What to work on
Edit the market commentary below by reproducing the passage between "VIX plunged -3.57" and "remains well bid.", inclusive, with every "forecaster" replaced by "trend model".

*** Page extract ***

Sector map was led higher by tech (XLK:+2.52%) and discretionary (XLY:+1.65%), while REITs (XLRE:+0.05%) and utilities (XLU:+0.07%) did worst. This was a bullish sector map.
VIX plunged -3.57 to 17.52.
TLT fell -0.34%, the long black candle was mildly bearish (36%), but forecaster moved higher and remains in a strong uptrend. TY also fell, losing -0.47%; the long black candle was bearish (44%) and forecaster edged lower but remains in an uptrend. TY remains in an uptrend in all 3 timeframes. The 10-year yield rose +4.1 bp to 1.68%. Given all the fuss in equities, gold, and crude, the move in the bond markets was quite mild by comparison.
JNK rose +0.34%, the confirmed bullish doji was bullish (55%), and while forecaster moved a bit lower, it remains in an uptrend. BAA.AAA fell to +87 bp. Low-quality debt remains well bid.
CRB rose +1.44%, with 2 of 5 sectors rising, led by energy (+4.20%). Livestock cratered (-4.24%).
Gold had a huge trading range today, as did silver – first the dramatic breakout to new highs, and then the announcement of the partial tariff suspension. While momentum has definitely slowed for gold, it has yet to reverse, and the longer term trends remain quite strong. The same holds true for bonds.
Based on the sharp drop in CNY after the tariff announcement, I’m guessing that some amount of the bid under gold has to do has to do with the risks of implosion of China’s currency and banking system. A 10% tariff isn’t enough to materially move the needle by itself, but a 25% tariff really could. The sense I have is that the market is trying to read the tea leaves to figure out just how irritated the two countries are at one another. Will the US blow up China’s manufacturing and by extension, its banking system? A 25% tariff would do that. So far, the answer seems to be “no”. So CNY rallies.

*** End of Page extract ***
*** Records provided ***

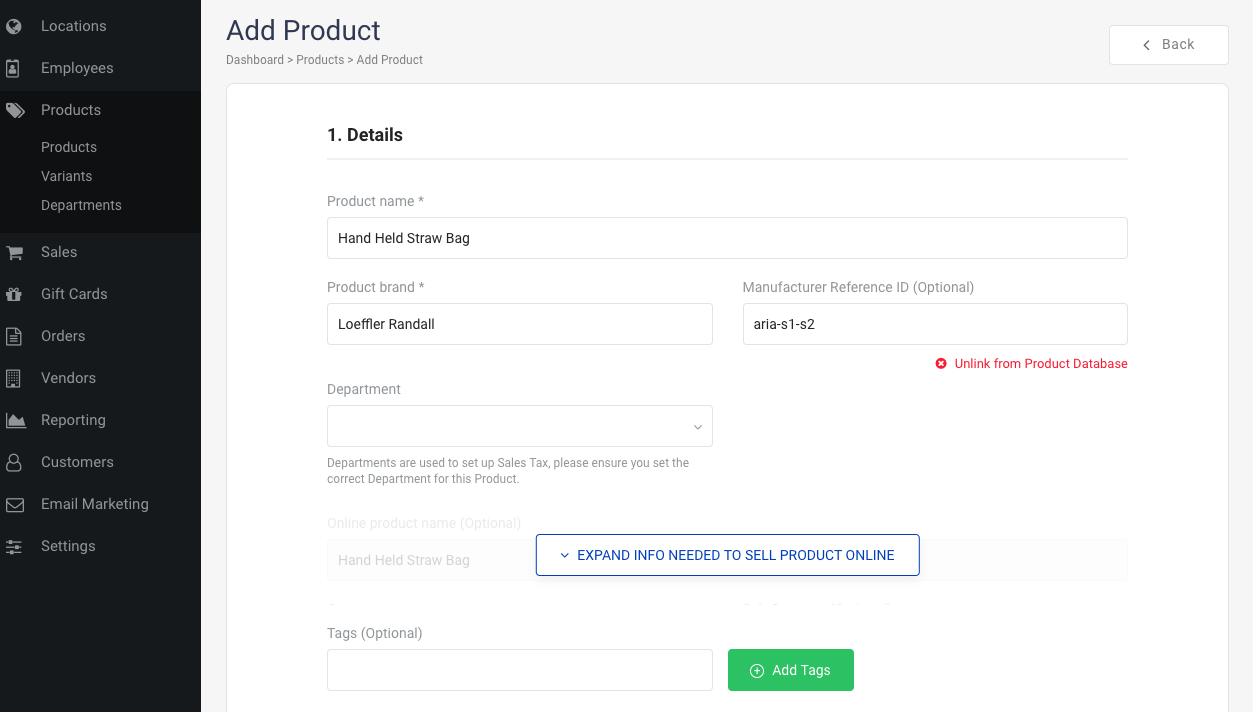Image resolution: width=1253 pixels, height=712 pixels.
Task: Open the Variants submenu item
Action: pyautogui.click(x=66, y=176)
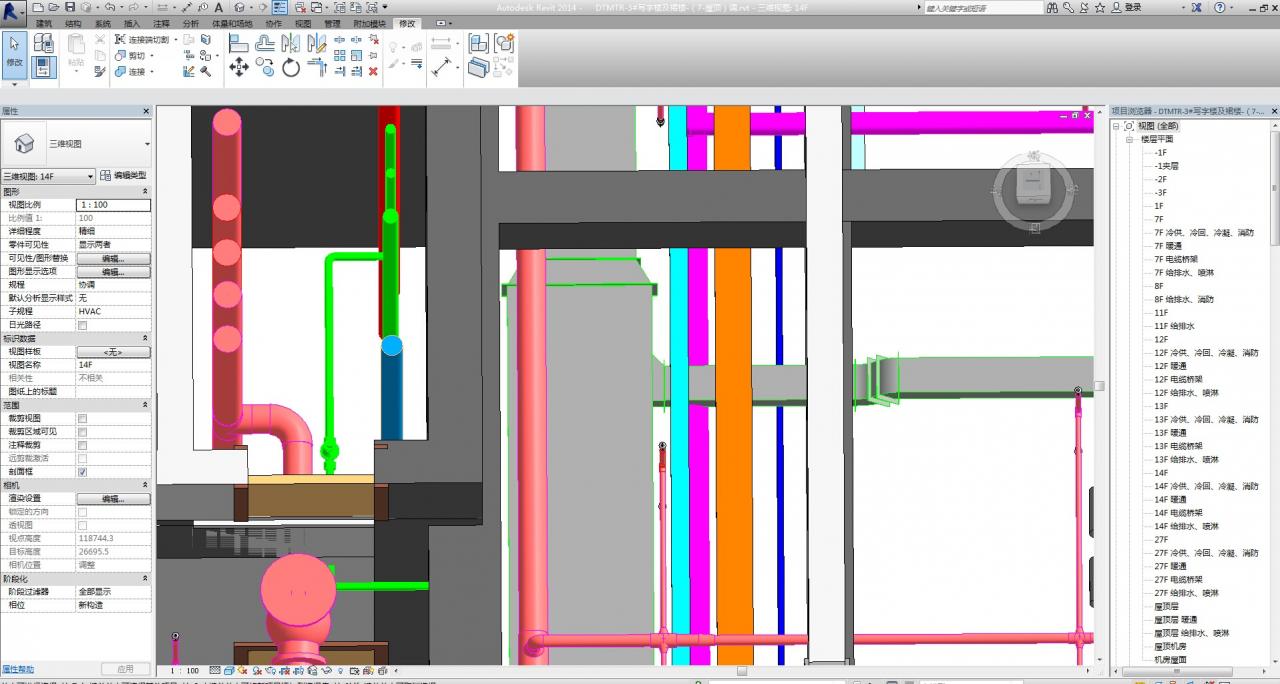Toggle the 日光路径 sun path checkbox
Image resolution: width=1280 pixels, height=684 pixels.
coord(82,325)
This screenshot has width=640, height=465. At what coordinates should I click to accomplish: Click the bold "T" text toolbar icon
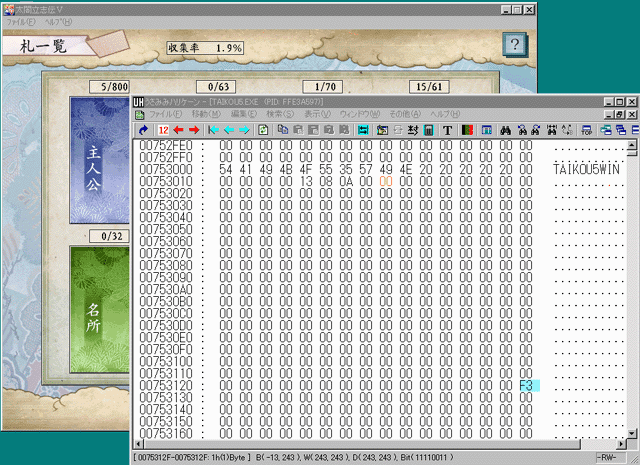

*** End of Records provided ***

Response to the exercise
VIX plunged -3.57 to 17.52.
TLT fell -0.34%, the long black candle was mildly bearish (36%), but trend model moved higher and remains in a strong uptrend. TY also fell, losing -0.47%; the long black candle was bearish (44%) and trend model edged lower but remains in an uptrend. TY remains in an uptrend in all 3 timeframes. The 10-year yield rose +4.1 bp to 1.68%. Given all the fuss in equities, gold, and crude, the move in the bond markets was quite mild by comparison.
JNK rose +0.34%, the confirmed bullish doji was bullish (55%), and while trend model moved a bit lower, it remains in an uptrend. BAA.AAA fell to +87 bp. Low-quality debt remains well bid.